I started at the organization as an intern and quickly made the transition into a full-time employee as the sole member of the communications department. I was fresh out of college and excited to not spend another summer lifeguarding in the hot Miami sun. Boat show season in South Florida starts up October 1 — I started at SeaKeepers in August. There was much to get done in a short amount of time.

A typical day for a communications coordinator at a nonprofit during boat show season involves donor follow-up, sponsor targeting, newsletter writing, event organization, Web design, creative marketing collateral development, networking events attendance, media relations and print advertisement design.

Here’s what I have learned about working in nonprofit communication:

1. Nonprofits have low budgets and rely on creative ideas.

Designs need to stand out by removing clutter and delivering a quick message to targeted audiences. All images should be eye-catching and be able to stand alone. Be simple, to the point and concise.

I use creative marketing strategies such as calling for a photo contest from constituents to supply us with photos for the future. I also work to secure as much free print ad space as possible, usually through boat show promotional program cards, fishing tournament programs, community bulletins, event calendars and media partners like Yachts International magazine.

2. Social media is your friend; know it well.

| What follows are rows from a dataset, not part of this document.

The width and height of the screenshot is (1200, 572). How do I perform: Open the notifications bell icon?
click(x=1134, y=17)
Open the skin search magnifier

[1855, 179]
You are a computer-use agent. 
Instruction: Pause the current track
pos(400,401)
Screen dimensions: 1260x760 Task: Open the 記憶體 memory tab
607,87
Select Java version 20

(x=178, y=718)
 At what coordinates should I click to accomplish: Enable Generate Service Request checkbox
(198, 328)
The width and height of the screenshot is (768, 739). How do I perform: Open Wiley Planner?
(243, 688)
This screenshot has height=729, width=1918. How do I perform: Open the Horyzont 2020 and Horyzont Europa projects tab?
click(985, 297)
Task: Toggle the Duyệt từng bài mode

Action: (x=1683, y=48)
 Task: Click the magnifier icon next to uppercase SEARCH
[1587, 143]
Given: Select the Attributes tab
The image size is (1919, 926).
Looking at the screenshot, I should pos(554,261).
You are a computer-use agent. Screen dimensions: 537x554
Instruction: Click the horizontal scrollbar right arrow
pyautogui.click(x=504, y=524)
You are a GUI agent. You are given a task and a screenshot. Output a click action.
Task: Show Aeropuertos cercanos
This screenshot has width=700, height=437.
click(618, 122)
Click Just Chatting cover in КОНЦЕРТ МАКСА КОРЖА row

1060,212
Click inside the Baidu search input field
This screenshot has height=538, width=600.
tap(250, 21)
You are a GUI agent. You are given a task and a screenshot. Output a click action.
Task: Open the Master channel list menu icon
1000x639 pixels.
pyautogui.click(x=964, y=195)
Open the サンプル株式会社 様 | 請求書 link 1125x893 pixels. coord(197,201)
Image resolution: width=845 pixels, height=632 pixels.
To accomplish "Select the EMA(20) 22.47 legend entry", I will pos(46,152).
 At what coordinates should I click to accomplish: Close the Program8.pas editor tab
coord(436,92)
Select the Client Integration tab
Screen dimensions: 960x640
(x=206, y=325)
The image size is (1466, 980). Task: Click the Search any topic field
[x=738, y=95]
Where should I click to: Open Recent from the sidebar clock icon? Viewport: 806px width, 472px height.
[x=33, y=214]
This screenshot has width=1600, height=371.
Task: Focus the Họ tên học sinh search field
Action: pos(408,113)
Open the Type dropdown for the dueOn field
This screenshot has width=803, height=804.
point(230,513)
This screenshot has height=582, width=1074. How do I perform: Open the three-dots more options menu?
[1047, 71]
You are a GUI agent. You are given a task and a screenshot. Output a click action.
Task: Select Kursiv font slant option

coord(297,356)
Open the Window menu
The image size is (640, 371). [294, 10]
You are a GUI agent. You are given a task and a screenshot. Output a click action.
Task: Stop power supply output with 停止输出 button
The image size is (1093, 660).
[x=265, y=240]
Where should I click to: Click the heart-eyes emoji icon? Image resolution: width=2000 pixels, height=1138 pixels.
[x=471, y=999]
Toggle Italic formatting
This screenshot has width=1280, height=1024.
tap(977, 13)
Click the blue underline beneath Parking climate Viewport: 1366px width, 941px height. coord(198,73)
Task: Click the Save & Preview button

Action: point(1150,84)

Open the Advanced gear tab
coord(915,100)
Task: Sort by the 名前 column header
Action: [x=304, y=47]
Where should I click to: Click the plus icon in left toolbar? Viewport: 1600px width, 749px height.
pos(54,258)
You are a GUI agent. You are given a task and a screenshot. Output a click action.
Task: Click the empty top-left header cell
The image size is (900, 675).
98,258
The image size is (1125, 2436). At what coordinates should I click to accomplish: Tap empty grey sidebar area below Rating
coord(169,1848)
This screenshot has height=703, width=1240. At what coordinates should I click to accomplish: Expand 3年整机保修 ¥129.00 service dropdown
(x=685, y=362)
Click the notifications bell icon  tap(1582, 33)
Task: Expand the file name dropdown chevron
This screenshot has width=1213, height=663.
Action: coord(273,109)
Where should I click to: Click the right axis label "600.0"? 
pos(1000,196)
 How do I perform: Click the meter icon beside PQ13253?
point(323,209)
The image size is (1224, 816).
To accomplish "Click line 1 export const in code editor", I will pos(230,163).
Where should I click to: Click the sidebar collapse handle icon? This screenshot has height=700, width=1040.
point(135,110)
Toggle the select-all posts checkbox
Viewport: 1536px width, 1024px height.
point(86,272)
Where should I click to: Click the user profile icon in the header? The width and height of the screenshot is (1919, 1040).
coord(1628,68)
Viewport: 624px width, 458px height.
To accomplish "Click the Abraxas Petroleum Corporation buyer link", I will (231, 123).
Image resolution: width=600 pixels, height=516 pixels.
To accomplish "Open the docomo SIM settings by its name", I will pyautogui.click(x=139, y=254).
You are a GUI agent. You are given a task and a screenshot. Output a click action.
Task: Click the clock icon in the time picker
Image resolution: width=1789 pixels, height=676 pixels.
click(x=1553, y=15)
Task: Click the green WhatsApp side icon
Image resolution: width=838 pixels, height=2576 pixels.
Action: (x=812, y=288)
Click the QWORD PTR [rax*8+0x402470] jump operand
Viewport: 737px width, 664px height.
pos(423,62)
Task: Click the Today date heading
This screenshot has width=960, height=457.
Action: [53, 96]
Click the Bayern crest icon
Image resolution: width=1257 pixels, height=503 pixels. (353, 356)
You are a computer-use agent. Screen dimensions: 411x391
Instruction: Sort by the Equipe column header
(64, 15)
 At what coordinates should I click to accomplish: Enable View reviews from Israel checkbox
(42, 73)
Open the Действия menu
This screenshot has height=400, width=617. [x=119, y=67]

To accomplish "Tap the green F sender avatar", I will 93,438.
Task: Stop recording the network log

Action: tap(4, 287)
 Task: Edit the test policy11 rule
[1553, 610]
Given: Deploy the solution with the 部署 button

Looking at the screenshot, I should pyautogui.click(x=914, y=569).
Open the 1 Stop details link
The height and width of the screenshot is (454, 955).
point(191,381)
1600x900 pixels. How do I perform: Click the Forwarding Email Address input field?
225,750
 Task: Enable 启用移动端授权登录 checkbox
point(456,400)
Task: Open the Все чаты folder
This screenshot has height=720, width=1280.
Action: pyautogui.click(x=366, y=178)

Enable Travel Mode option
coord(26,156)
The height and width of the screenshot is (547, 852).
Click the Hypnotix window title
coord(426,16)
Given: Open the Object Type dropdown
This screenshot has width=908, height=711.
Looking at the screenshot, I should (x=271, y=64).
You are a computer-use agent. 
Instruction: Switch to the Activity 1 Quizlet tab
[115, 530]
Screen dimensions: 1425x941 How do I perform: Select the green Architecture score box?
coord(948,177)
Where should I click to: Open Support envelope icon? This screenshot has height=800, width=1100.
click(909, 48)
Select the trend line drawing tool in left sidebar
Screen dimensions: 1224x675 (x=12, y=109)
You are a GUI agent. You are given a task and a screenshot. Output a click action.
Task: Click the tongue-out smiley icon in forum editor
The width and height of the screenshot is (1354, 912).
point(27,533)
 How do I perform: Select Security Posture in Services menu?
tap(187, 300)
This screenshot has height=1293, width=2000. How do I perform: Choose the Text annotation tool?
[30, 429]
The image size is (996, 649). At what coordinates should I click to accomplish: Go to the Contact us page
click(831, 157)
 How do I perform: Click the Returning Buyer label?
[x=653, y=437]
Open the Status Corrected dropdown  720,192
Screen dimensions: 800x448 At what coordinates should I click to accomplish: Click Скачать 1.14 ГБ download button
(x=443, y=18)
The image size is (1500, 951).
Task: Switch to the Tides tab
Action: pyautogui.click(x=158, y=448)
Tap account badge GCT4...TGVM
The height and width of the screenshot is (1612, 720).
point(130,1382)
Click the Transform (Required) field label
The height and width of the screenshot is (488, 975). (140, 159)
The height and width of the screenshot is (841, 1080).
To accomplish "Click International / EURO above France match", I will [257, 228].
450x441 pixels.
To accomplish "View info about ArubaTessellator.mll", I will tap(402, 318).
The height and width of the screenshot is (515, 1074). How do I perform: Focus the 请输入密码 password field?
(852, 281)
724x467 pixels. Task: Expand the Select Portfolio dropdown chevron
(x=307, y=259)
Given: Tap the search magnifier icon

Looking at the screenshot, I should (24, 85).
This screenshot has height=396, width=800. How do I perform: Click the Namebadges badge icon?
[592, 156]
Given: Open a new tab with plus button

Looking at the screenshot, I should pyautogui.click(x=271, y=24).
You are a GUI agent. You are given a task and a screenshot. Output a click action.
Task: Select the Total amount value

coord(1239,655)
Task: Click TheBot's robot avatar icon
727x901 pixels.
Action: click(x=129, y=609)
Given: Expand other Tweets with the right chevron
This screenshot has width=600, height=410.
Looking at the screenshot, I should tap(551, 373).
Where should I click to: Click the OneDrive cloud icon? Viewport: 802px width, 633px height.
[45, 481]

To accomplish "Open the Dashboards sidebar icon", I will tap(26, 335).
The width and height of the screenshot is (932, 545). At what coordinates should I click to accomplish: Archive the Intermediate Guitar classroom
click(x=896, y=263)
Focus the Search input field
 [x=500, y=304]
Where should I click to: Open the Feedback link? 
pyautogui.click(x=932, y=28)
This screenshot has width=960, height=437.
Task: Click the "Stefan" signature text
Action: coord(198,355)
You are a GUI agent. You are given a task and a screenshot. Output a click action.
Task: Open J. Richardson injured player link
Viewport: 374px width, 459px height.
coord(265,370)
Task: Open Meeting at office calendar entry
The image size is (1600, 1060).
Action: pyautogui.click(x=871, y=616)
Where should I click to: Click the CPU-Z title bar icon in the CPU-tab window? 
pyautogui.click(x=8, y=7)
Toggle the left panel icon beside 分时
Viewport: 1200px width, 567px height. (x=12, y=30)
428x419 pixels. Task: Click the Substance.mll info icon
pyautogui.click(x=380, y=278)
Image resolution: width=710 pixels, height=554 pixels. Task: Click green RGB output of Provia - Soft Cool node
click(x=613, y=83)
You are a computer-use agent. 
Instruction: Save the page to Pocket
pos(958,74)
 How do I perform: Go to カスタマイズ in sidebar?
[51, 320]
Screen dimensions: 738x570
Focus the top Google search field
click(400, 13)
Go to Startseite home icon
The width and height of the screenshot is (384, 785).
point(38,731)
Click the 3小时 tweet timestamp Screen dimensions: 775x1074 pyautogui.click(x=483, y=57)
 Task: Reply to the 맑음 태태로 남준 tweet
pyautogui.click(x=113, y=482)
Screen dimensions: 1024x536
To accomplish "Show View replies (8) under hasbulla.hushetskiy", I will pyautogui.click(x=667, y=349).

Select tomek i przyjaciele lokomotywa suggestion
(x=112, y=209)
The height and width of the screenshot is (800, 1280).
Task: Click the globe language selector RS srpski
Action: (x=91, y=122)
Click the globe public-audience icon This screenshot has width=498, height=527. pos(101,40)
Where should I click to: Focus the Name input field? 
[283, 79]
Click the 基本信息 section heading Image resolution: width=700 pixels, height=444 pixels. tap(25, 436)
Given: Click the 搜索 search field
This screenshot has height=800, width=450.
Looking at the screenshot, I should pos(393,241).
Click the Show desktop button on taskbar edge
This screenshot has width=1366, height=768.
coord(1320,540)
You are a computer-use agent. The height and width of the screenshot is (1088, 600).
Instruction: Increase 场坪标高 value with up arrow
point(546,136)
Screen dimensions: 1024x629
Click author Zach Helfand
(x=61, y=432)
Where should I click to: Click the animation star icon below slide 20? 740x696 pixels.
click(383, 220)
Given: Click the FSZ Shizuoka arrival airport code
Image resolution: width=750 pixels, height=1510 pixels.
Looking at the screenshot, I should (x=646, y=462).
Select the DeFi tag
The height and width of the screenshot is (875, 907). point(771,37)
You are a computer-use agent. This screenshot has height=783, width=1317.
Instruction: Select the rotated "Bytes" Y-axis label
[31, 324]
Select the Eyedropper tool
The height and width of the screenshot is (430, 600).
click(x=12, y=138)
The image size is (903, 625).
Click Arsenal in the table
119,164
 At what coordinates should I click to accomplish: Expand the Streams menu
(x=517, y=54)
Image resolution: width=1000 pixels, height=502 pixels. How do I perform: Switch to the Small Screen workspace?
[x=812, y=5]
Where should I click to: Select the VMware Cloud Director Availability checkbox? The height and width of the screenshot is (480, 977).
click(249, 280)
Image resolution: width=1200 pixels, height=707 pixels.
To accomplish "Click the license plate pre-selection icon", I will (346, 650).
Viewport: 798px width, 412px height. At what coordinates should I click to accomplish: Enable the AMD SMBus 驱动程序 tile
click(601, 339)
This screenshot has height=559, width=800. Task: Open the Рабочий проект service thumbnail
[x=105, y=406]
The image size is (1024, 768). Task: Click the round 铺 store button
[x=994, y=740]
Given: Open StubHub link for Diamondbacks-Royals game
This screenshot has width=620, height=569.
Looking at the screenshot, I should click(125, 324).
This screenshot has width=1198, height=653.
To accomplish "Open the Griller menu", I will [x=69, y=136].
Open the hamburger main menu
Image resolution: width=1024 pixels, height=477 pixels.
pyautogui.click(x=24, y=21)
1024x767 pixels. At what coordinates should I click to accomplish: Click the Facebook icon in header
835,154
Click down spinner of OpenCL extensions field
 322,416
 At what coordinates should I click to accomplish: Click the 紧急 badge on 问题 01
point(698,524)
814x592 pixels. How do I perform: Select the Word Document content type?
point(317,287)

In my experience, there is no better way to get your organization’s name out there than with free networking. Make sure that your organization’s website is linked to your social media pages, create a YouTube channel and check your accounts daily. Most importantly, know which sites your constituents frequently use. Social media is a great way to provide your constituents with quick updates and industry news.

3. Know your audiences.

Know what they like, what they care about, where they are from, how much they donate and why they want to be a part of your organization. Most likely, you will not be able to conduct professional research studies, so use already-published studies and identify trends for metrics such as donations, click rates, social media responses and event feedback.

Some key lessons to learn if you want to go into nonprofit communications:

• Know how to make a dime stretch.

• Trust your co-workers; lean on them and let them lean on you.

• Offer to take on several projects so you can build your portfolio.

• Believe in the organization!

What experiences have you had in nonprofit public relations? How do the tasks of professionals in nonprofit settings compare to those in for-profit organizations?

Jen Mangham is an energetic addition to the SeaKeepers communications team. Mangham is a PRSA member and a graduate of Florida State University. Mangham specializes in social media marketing, event production and media relations.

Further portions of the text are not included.